In [1]:
import pandas as pd
import numpy as np

In [2]:
df = pd.read_csv("Online_Retail.csv")
df.head(3)

Unnamed: 0,InvoiceNo,StockCode,Description,Quantity,InvoiceDate,UnitPrice,CustomerID,Country
0,536365,85123A,WHITE HANGING HEART T-LIGHT HOLDER,6,2010-12-01 08:26:00,2.55,17850,United Kingdom
1,536365,71053,WHITE METAL LANTERN,6,2010-12-01 08:26:00,3.39,17850,United Kingdom
2,536365,84406B,CREAM CUPID HEARTS COAT HANGER,8,2010-12-01 08:26:00,2.75,17850,United Kingdom


In [3]:
df.dropna(inplace=True, axis=0)

In [4]:
df.drop(columns=['InvoiceNo','StockCode','CustomerID'], axis=1, inplace=True)

In [5]:
drop_quantity = df[(df['Quantity'] < 1) | (df['Quantity'] > 40)]
df = df.drop(drop_quantity.index, axis=0)

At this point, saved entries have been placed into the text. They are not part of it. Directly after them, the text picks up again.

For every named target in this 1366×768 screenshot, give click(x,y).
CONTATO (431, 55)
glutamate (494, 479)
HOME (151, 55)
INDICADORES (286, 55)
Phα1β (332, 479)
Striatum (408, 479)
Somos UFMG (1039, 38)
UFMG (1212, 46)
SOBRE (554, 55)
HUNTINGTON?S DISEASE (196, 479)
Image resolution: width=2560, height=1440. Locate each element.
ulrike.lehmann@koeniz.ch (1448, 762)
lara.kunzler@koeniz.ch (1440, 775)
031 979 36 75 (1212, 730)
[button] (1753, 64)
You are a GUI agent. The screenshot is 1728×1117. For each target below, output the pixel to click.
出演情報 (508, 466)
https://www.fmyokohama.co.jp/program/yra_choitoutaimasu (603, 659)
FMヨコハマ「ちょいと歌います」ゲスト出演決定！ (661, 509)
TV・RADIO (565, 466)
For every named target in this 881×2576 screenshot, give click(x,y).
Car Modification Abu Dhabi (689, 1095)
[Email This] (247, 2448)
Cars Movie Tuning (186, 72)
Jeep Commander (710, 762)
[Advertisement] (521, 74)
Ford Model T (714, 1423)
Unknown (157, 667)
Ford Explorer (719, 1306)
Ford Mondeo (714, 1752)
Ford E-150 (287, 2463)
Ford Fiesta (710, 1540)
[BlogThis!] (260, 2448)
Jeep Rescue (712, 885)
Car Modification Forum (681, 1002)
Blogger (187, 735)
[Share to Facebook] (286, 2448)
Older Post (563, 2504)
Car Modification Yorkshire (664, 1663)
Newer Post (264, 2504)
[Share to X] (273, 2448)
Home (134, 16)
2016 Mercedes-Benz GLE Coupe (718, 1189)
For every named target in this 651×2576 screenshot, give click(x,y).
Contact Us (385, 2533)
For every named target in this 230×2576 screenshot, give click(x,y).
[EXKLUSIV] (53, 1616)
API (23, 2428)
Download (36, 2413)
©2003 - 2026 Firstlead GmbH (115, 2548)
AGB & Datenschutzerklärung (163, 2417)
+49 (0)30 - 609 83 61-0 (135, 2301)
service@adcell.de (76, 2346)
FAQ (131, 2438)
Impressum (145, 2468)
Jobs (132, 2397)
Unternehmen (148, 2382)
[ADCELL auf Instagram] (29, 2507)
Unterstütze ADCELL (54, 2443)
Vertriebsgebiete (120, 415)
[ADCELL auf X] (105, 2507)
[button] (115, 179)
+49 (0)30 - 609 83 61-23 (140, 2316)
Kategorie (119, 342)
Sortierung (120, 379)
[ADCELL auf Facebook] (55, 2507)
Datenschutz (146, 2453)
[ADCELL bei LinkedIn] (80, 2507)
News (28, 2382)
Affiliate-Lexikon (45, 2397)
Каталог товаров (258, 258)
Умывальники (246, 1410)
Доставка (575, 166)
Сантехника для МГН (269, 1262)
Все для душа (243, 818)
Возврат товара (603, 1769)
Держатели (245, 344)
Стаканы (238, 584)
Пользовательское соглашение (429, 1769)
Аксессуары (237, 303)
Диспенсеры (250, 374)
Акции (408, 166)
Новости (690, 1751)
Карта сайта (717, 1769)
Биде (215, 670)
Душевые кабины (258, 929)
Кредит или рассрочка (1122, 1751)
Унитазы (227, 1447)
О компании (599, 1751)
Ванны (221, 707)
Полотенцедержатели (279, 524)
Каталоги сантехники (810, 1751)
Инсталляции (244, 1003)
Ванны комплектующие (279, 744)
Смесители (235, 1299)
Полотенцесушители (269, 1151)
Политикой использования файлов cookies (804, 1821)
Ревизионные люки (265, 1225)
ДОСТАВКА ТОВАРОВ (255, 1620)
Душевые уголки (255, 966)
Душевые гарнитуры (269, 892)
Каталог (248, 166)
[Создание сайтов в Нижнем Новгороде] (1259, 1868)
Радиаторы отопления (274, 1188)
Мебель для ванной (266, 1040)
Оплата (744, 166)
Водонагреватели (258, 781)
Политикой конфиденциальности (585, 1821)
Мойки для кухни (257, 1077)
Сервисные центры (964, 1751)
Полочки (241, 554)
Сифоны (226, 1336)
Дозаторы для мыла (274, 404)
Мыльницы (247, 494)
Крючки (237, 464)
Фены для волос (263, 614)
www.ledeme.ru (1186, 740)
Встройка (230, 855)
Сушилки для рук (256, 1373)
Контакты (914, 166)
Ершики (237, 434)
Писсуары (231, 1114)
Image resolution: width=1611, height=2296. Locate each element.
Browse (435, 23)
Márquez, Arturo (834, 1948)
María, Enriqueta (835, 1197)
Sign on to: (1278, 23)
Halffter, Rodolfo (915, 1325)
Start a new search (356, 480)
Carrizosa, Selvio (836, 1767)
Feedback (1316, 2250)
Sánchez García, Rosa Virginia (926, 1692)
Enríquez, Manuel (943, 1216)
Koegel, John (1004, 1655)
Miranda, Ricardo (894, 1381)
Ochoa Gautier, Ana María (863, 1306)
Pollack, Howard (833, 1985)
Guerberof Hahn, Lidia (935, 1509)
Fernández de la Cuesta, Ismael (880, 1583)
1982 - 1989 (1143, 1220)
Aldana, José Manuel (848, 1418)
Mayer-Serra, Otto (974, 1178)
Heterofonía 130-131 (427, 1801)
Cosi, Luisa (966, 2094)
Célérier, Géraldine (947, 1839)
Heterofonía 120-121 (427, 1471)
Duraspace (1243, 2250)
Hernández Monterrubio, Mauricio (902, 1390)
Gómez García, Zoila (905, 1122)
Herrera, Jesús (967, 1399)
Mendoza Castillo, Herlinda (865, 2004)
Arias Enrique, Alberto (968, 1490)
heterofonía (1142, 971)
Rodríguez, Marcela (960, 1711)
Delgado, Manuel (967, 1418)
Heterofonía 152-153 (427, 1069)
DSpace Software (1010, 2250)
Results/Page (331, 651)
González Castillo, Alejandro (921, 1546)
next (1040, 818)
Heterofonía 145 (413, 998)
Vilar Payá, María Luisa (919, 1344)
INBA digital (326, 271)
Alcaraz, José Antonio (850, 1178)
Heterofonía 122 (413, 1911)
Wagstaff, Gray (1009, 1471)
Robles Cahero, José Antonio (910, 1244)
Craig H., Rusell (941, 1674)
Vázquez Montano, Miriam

# drop rows for UnitPrice less than 1 and greater than 30
drop_UnitPrice = df[(df['UnitPrice'] < 1) | (df['UnitPrice'] > 30)]
df = df.drop(drop_UnitPrice.index, axis=0)

df["UnitPrice"] = df['UnitPrice'].astype(int)
            

# drop rows for Description < 300
df['Description']=df['Description'].str.strip()
drop_Description = df['Description'].value_counts()[df['Description'].value_counts() < 300]
drop_Description_index=drop_Description.index

df = df.drop(df[df['Description'].isin(drop_Description_index)].index, axis=0)

df.shape

(205776, 5)

In [6]:
df['InvoiceDate'] = pd.to_datetime(df['InvoiceDate'])
df['Day']=df['InvoiceDate'].dt.day
df['Month']=df['InvoiceDate'].dt.month
df['Year']=df['InvoiceDate'].dt.year - 2000

df = df.drop(['InvoiceDate'],axis=1)

date_col = ['Day', 'Month', 'Year']
for i in date_col:
    df[i] = df[i].astype(int)
    
df.head(3)

Unnamed: 0,Description,Quantity,UnitPrice,Country,Day,Month,Year
0,WHITE HANGING HEART T-LIGHT HOLDER,6,2,United Kingdom,1,12,10
1,WHITE METAL LANTERN,6,3,United Kingdom,1,12,10
3,KNITTED UNION FLAG HOT WATER BOTTLE,6,3,United Kingdom,1,12,10


In [7]:
df['Total_price'] = df['Quantity'] * df['UnitPrice']
df.head(4)

Unnamed: 0,Description,Quantity,UnitPrice,Country,Day,Month,Year,Total_price
0,WHITE HANGING HEART T-LIGHT HOLDER,6,2,United Kingdom,1,12,10,12
1,WHITE METAL LANTERN,6,3,United Kingdom,1,12,10,18
3,KNITTED UNION FLAG HOT WATER BOTTLE,6,3,United Kingdom,1,12,10,18
4,RED WOOLLY HOTTIE WHITE HEART.,6,3,United Kingdom,1,12,10,18


In [8]:
top_n_values = 100
#Get the top N most frequent values in the column and convert into list
top_values = df['Description'].value_counts().nlargest(top_n_values).index.tolist()

# Filter the column to include only the top N values
filtered_column = df['Description'].where(df['Description'].isin(top_values), other='Others')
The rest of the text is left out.